### Assignment
Starting at the line with "Cancel the Format Cells dialog", return every line through the final one of the data, word for word. Pictures stay out.

######

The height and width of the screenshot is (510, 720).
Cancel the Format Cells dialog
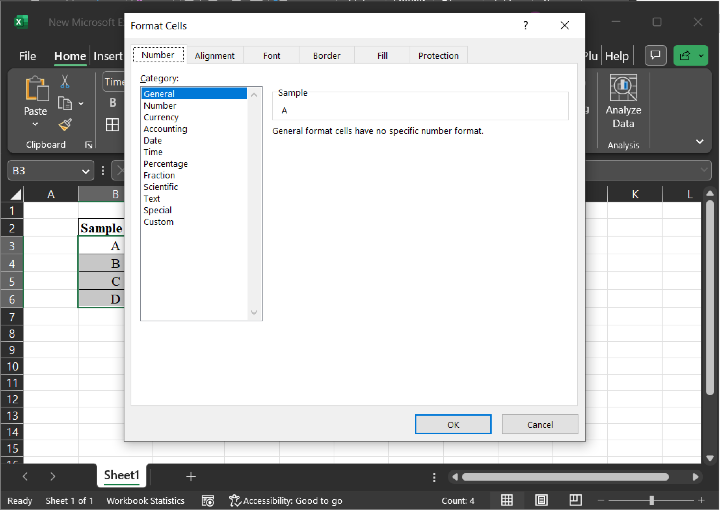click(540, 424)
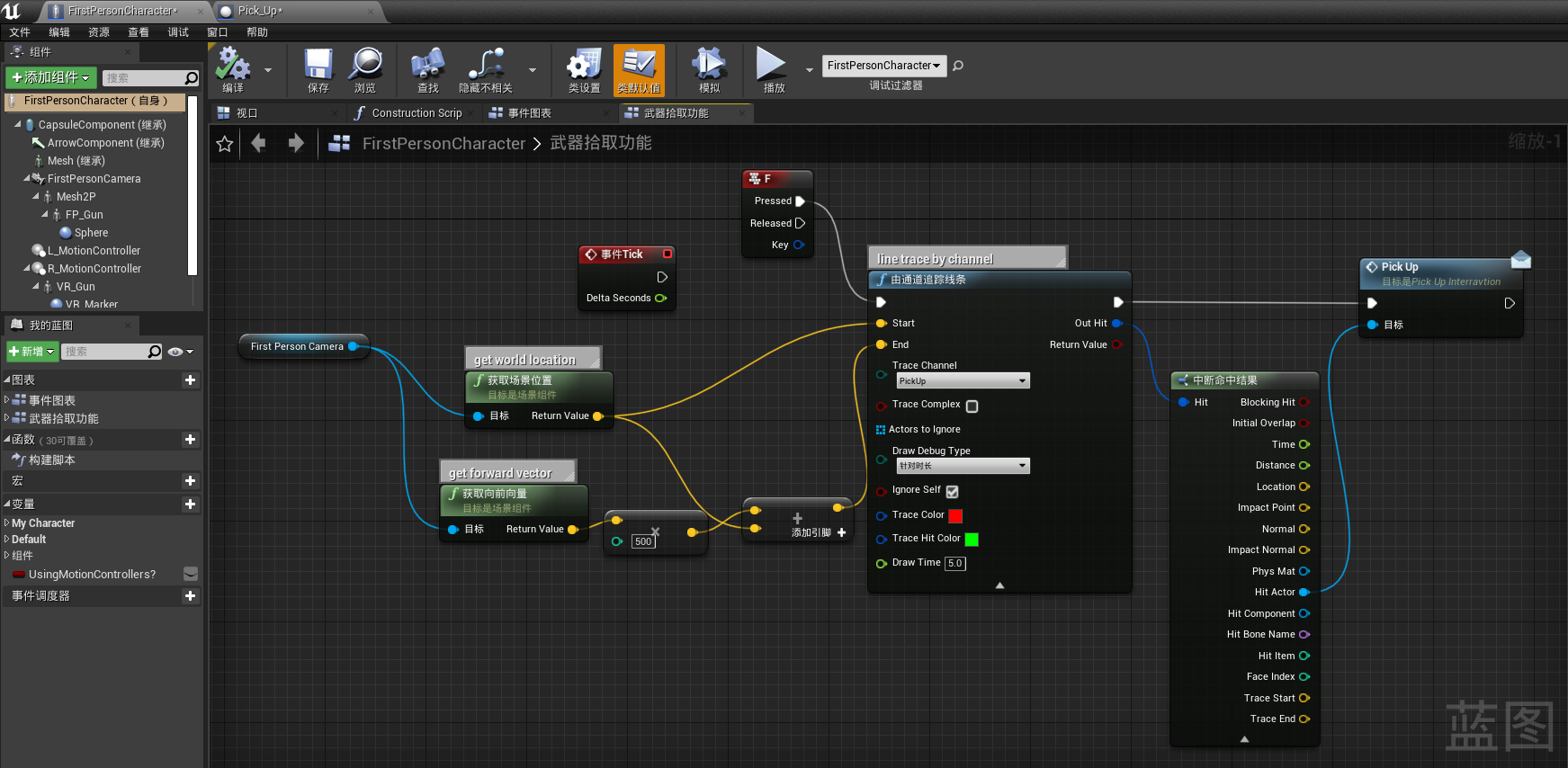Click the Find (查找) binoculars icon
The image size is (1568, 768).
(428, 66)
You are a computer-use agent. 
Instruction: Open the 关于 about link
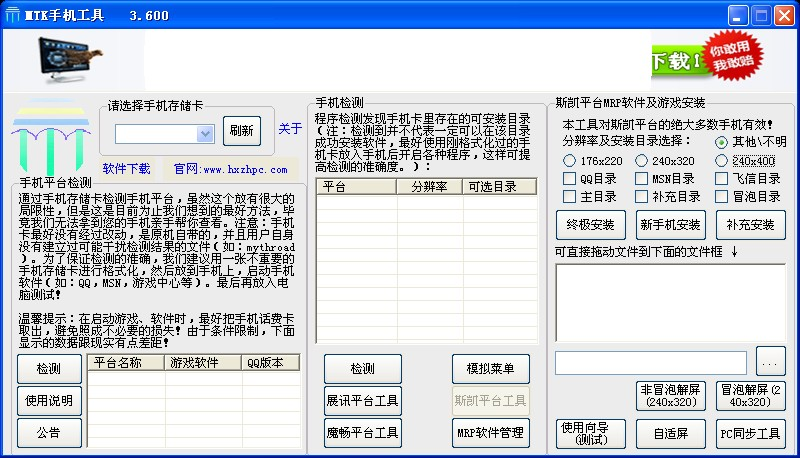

######

### Solution for this problem
Cancel the Format Cells dialog
click(540, 424)
Click the Find (查找) binoculars icon
The image size is (1568, 768).
(428, 66)
You are a computer-use agent. 
Instruction: Open the 关于 about link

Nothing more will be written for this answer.